* **Exercise description**
Please restate the listing word for word, omitting the images.

* **Source material**
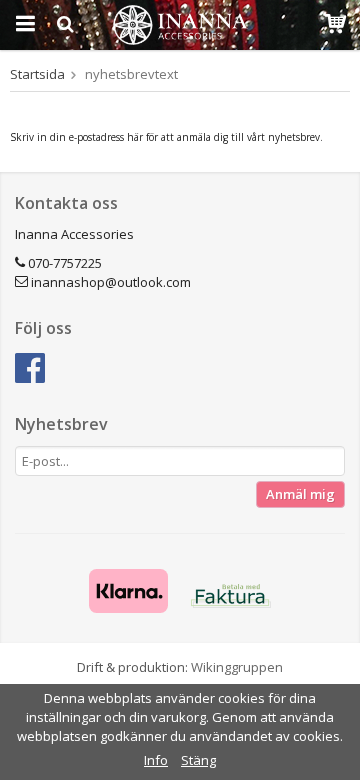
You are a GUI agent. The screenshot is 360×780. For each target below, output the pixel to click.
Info (156, 760)
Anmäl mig (300, 494)
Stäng (198, 760)
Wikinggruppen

* **Task solution**
You are a GUI agent. The screenshot is 360×780. For each target below, output the pixel to click.
Info (156, 760)
Anmäl mig (300, 494)
Stäng (198, 760)
Wikinggruppen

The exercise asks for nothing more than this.